*** Given records ***
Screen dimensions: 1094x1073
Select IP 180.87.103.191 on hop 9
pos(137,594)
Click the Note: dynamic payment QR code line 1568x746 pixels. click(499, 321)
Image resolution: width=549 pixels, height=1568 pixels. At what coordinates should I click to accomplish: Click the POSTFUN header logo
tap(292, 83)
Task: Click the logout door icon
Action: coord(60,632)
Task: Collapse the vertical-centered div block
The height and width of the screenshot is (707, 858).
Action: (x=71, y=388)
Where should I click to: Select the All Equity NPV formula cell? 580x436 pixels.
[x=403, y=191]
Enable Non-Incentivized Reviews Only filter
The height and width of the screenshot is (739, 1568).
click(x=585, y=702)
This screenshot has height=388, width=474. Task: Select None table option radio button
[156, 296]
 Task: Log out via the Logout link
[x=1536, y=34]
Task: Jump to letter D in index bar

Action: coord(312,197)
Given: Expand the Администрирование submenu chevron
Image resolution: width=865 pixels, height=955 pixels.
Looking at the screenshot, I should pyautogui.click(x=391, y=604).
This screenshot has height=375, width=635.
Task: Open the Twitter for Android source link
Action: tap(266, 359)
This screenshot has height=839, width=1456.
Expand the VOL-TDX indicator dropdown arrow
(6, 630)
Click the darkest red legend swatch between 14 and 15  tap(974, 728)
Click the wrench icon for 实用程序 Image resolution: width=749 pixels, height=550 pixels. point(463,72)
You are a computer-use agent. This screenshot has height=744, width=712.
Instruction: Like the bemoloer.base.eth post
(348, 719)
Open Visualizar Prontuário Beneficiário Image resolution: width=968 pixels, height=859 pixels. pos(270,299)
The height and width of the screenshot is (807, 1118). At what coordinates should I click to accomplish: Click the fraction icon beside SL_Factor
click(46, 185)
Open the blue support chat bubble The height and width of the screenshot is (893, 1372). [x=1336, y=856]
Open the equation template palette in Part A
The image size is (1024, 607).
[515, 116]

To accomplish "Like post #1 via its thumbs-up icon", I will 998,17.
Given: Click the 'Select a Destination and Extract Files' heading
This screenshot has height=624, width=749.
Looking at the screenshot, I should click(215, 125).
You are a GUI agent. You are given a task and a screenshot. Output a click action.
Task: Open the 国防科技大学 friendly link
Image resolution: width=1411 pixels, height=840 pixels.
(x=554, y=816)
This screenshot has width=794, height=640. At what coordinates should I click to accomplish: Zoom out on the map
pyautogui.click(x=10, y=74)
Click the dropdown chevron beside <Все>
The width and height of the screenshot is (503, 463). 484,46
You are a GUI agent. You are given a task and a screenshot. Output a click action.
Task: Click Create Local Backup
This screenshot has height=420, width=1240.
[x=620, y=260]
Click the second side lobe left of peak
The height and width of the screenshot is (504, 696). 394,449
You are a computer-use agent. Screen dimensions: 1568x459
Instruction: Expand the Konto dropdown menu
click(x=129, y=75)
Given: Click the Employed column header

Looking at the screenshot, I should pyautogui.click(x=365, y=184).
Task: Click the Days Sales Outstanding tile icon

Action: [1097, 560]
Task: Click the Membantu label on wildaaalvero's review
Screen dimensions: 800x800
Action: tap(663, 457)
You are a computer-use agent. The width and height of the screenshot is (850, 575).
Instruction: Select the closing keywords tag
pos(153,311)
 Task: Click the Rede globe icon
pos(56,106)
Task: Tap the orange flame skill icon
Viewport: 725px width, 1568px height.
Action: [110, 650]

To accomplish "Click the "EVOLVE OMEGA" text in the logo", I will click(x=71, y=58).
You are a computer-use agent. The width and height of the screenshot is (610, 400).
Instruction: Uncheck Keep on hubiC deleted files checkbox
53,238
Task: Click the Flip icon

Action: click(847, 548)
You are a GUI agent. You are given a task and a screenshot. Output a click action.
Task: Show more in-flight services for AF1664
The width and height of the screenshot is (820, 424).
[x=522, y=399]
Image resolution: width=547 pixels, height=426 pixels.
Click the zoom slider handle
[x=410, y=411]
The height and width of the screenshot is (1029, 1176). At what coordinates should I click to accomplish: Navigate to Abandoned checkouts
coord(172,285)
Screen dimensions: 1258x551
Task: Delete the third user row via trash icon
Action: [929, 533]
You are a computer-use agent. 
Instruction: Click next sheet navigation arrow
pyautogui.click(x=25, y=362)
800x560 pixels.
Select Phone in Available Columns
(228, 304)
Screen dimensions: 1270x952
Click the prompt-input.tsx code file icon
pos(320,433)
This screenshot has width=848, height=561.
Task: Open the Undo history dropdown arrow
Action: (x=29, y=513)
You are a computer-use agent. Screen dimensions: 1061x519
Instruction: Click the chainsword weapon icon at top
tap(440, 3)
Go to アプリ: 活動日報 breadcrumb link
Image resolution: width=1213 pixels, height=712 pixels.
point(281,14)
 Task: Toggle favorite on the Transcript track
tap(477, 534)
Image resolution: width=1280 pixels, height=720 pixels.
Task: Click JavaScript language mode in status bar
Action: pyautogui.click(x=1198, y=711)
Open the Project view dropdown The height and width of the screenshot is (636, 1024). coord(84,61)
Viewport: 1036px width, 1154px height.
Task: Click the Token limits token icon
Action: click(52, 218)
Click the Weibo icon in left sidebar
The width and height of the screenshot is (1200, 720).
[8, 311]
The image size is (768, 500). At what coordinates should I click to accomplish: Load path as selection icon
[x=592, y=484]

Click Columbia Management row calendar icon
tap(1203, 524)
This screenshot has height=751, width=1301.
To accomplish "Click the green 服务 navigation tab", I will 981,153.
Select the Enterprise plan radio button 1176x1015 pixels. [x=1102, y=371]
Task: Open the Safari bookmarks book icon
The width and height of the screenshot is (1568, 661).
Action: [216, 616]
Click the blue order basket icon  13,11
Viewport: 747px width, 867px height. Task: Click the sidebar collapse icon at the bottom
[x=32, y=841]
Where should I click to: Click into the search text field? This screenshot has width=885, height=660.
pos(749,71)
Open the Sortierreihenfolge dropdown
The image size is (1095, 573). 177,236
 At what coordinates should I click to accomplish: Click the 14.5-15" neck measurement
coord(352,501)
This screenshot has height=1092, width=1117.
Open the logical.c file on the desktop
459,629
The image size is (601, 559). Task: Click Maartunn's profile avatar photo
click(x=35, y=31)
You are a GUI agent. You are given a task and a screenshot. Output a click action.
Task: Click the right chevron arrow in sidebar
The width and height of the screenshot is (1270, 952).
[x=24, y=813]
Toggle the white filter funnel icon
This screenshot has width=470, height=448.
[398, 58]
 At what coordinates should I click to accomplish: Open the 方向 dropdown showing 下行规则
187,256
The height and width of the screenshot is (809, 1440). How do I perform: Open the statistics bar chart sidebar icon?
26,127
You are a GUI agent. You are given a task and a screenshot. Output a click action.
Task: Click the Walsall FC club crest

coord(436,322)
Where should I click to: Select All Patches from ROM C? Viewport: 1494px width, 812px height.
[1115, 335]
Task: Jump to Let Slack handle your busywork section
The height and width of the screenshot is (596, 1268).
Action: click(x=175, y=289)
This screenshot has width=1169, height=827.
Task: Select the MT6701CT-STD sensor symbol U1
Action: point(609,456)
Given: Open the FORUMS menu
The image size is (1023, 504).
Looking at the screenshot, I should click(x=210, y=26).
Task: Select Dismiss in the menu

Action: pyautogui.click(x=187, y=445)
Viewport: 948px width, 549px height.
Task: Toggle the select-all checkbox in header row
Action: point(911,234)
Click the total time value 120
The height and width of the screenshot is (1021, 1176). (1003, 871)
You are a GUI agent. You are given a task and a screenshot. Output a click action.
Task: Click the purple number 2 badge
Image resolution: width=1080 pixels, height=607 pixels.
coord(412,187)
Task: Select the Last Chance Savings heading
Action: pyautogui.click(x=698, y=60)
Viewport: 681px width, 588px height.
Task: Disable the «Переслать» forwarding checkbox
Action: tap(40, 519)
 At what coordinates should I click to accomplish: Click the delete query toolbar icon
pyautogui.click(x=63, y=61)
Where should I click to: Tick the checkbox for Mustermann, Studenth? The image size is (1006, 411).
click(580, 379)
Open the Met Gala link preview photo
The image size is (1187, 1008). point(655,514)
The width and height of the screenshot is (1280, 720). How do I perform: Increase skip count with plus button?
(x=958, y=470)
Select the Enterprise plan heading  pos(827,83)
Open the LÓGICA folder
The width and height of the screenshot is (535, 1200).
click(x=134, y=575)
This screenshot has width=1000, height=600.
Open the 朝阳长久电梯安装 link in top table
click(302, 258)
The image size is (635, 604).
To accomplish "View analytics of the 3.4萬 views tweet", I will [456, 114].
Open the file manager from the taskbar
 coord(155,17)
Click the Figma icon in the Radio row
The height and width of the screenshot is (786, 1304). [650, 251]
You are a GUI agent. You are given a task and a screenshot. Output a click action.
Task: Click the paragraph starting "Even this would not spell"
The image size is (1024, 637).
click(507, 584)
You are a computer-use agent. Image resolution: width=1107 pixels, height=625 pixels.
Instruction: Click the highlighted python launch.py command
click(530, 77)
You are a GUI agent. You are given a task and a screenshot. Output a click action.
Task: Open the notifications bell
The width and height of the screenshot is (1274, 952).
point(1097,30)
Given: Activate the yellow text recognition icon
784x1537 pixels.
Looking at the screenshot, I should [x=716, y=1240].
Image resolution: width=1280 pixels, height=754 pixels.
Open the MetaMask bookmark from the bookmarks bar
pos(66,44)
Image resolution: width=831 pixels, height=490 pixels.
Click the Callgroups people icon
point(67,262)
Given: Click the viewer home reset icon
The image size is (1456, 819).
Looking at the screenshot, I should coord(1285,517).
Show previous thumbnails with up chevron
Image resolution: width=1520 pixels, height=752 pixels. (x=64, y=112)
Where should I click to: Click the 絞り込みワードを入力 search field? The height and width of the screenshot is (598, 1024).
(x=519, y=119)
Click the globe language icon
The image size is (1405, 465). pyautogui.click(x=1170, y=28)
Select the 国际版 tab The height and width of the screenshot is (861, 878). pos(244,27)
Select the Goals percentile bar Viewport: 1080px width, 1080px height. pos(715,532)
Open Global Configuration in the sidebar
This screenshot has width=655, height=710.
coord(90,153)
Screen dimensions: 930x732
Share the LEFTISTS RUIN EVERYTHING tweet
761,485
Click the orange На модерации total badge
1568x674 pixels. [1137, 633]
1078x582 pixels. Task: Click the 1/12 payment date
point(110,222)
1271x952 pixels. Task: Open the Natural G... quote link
*** End of Given records ***
# Problem description:
Set down only the lines running from the line with "Open Global Configuration in the sidebar" to the end of the entries above, both included, exactly as they stand.

# Task answer:
Open Global Configuration in the sidebar
This screenshot has width=655, height=710.
coord(90,153)
Screen dimensions: 930x732
Share the LEFTISTS RUIN EVERYTHING tweet
761,485
Click the orange На модерации total badge
1568x674 pixels. [1137, 633]
1078x582 pixels. Task: Click the 1/12 payment date
point(110,222)
1271x952 pixels. Task: Open the Natural G... quote link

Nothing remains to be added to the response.